Dataset entries
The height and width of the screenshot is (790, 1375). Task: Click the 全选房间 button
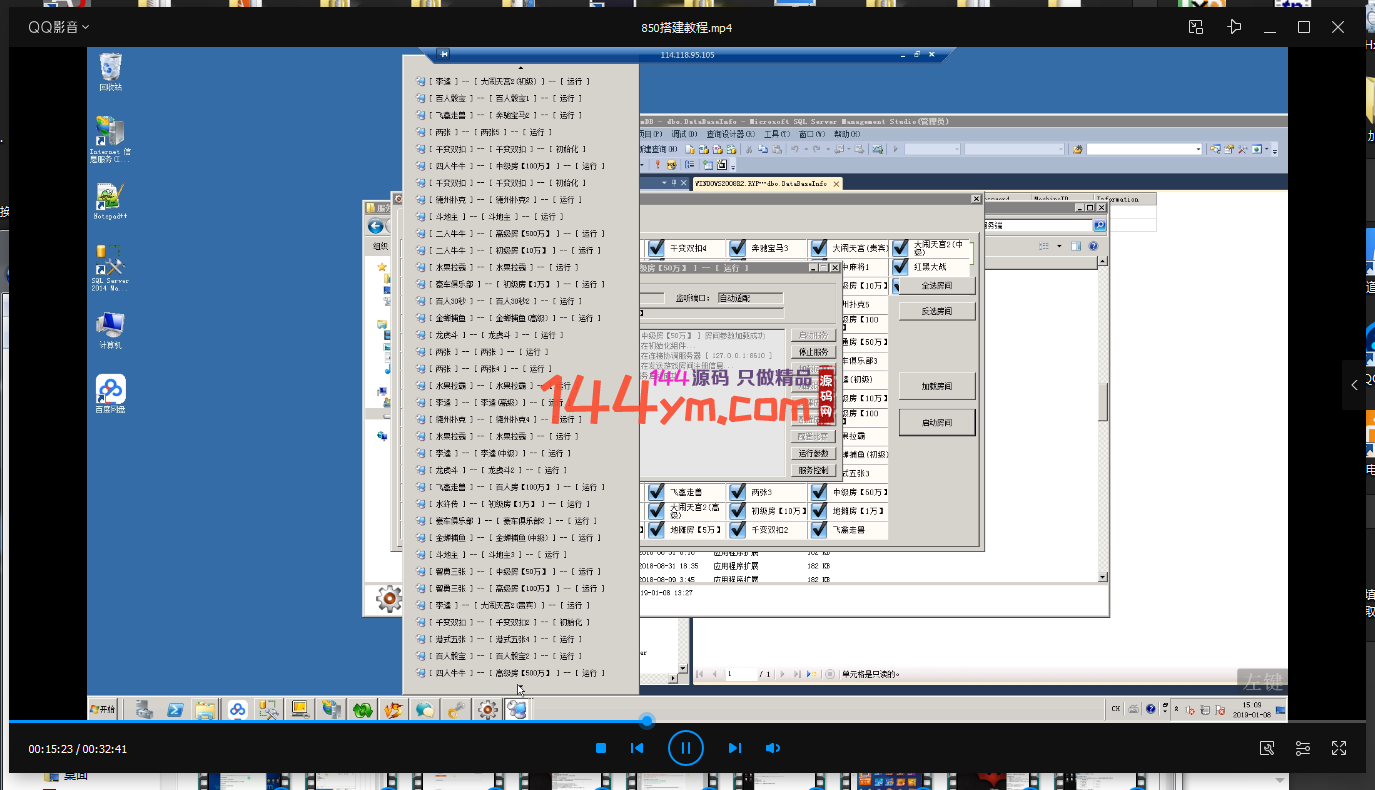click(936, 286)
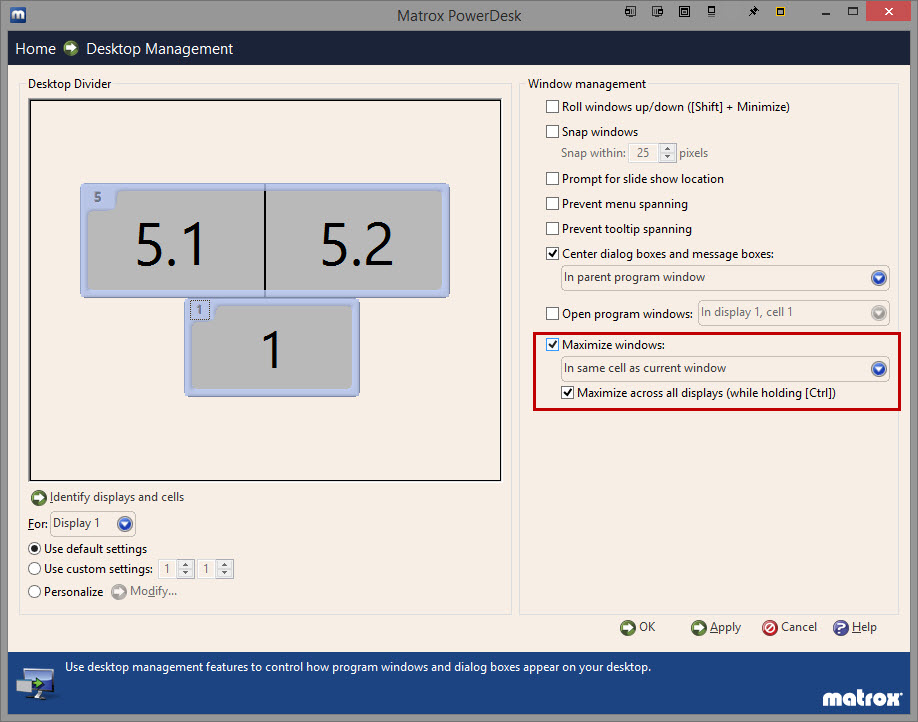Open the 'In parent program window' dropdown

878,278
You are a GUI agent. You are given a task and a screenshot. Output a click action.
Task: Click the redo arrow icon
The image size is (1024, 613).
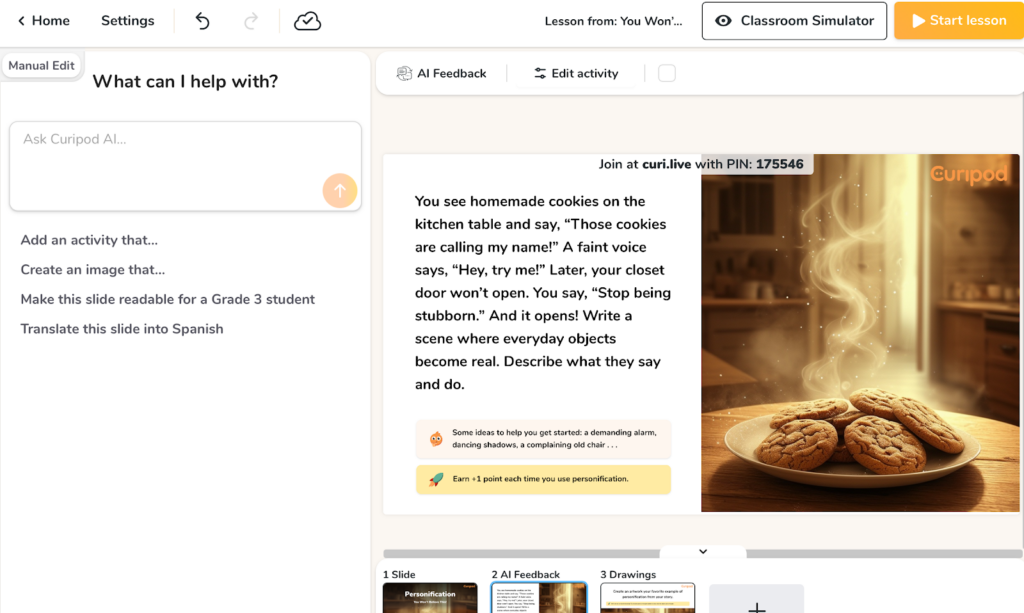pyautogui.click(x=251, y=21)
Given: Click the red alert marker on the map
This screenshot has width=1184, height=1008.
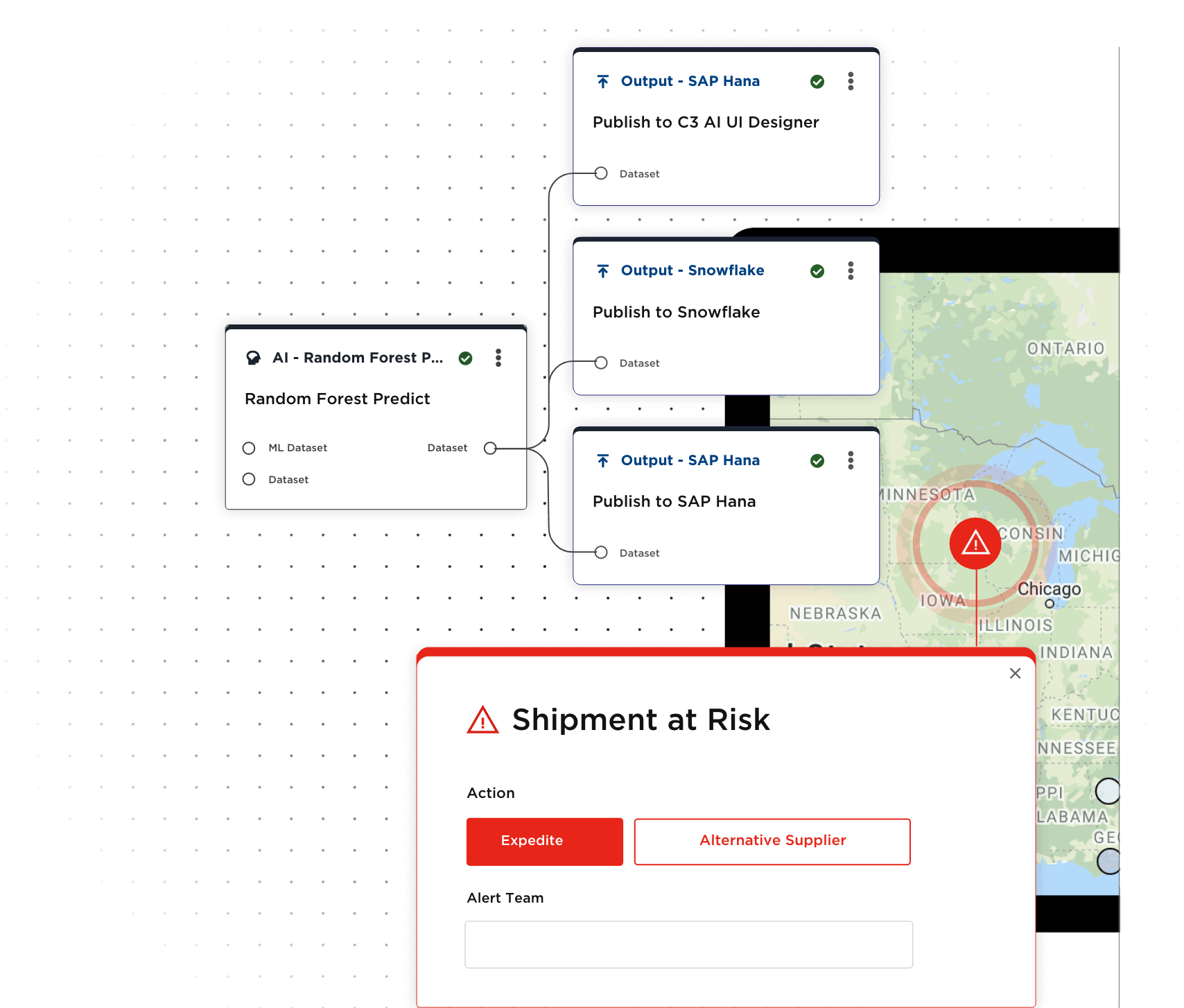Looking at the screenshot, I should click(975, 544).
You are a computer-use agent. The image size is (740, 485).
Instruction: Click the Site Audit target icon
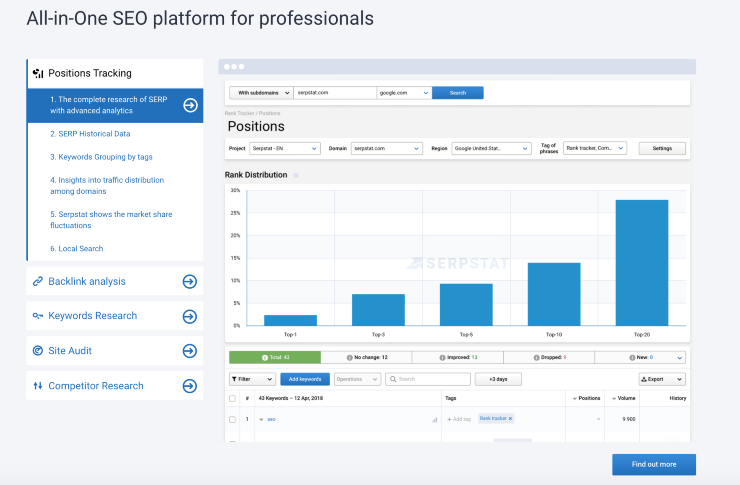click(x=38, y=351)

§ Work request: Word for word, retype the lines from the one with "You are a GUI" through the final line of the data, both included. No pictures belong in the copy.

§ Expected answer:
You are a GUI agent. You are given a task and a screenshot. Output a click action.
Task: Click the redo arrow icon
The image size is (1024, 613).
pyautogui.click(x=251, y=21)
Given: Click the red alert marker on the map
This screenshot has width=1184, height=1008.
Looking at the screenshot, I should click(975, 544).
You are a computer-use agent. The image size is (740, 485).
Instruction: Click the Site Audit target icon
click(x=38, y=351)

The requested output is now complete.